» **Description of the task**
Return the passage of the session compaction design note from "What this is" up to and including "turn over turn.", copied word for word.

» **Text section**
-*-*-
Status: Drafted 2026-05-22; implementation deferred to Wave 18 (substrate) + Wave 19 (end-to-end). See docs/design/token-reduction-strategy.md §5.
Last updated: 2026-05-22
One-line framing. Long sessions grow input context linearly. The shipped prompt-cache work (
context-assembler.md §5.1) pins the stable prefix; the mutating tail of message history is not cached and grows unbounded. Compaction summarizes older turns into a single compressed block so the tail stays bounded, with a content-hash-keyed cache so re-runs don’t pay summarization cost twice.
What this is not. Not a replacement for
memory-store.md: MEMORY.md captures cross-session distilled facts; compaction acts on in-session message history. Not a trace-store retention mechanism: compaction touches only the in-memory session and the per-workspace cache; the trace store (event-bus-and-trace-catalog.md §7) is unchanged. Not a context-window-limit fallback: compaction is a cost lever first, a length lever second.
This spec depends on:
canonical-message-format.md — the
Message shape that compaction reads and writes.event-bus-and-trace-catalog.md —
three new session.compaction_* events register here.context-assembler.md — the stable-prefix
contract that compaction must NOT invalidate.provider-adapter-contract.md — the
separate LLM call compaction makes uses the standard adapter path.A long metis dev session accumulates message history turn over turn.
By turn ~30 the message history has typically grown past the prefix
itself; the prefix is cached, the history is not, and each turn pays
the full input-token rate on the growing part of the request. This
is the largest unaddressed token-cost lever for live metis dev
(token-reduction-strategy.md §4 Tier 1).
Compaction is the standard remedy: when the message history crosses a threshold, summarize the older turns into one compressed block, splice that block back into the history in place of the summarized span, and proceed. The technique itself is well-trodden — Claude Code’s compaction, LangChain’s conversation-buffer-summary memory, Letta’s recall/archival memory — but Metis adds two specific constraints:
(messages-to-compact, summarization_model, prompt_version)
-*-*-
» **Available data**
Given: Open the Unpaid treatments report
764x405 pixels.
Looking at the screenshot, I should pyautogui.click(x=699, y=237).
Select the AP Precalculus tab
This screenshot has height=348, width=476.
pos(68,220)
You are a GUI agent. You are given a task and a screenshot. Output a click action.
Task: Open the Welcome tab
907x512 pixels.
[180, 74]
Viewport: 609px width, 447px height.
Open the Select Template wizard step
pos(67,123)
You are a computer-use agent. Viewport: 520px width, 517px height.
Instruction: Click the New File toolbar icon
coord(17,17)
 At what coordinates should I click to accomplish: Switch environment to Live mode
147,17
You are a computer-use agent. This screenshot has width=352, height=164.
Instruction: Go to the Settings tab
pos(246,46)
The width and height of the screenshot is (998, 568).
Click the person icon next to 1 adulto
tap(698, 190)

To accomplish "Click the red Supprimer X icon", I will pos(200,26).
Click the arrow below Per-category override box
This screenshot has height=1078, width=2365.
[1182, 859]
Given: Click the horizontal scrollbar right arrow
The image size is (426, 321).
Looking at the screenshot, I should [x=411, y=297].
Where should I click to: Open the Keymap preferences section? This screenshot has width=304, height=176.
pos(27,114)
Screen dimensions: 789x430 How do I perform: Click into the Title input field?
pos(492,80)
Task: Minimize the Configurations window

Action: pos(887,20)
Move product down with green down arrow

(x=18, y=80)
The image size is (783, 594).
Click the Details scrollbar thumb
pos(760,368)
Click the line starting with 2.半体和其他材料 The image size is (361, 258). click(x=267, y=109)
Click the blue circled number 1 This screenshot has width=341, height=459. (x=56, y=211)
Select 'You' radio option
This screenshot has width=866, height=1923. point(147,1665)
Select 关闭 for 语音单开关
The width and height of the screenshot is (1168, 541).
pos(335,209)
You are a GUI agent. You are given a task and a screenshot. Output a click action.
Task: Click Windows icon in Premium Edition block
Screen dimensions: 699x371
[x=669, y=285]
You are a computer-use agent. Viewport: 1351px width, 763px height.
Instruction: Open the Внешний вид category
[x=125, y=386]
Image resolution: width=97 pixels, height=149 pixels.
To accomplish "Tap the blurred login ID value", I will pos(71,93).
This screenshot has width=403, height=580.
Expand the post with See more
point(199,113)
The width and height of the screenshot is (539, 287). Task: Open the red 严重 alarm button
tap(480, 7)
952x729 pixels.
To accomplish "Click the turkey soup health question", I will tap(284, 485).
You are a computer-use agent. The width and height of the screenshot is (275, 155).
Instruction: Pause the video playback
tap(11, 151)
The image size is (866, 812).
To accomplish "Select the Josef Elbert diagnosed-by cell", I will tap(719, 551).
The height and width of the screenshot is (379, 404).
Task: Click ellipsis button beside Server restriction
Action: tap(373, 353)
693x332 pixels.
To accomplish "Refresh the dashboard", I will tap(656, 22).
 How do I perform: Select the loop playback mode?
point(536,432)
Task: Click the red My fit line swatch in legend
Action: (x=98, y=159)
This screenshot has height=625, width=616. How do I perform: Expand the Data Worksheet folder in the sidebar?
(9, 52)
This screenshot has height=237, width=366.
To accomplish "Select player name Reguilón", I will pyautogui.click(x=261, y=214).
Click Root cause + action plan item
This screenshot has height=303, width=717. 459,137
-*-*-
» **Result below**
What this is not. Not a replacement for
memory-store.md: MEMORY.md captures cross-session distilled facts; compaction acts on in-session message history. Not a trace-store retention mechanism: compaction touches only the in-memory session and the per-workspace cache; the trace store (event-bus-and-trace-catalog.md §7) is unchanged. Not a context-window-limit fallback: compaction is a cost lever first, a length lever second.
This spec depends on:
canonical-message-format.md — the
Message shape that compaction reads and writes.event-bus-and-trace-catalog.md —
three new session.compaction_* events register here.context-assembler.md — the stable-prefix
contract that compaction must NOT invalidate.provider-adapter-contract.md — the
separate LLM call compaction makes uses the standard adapter path.A long metis dev session accumulates message history turn over turn.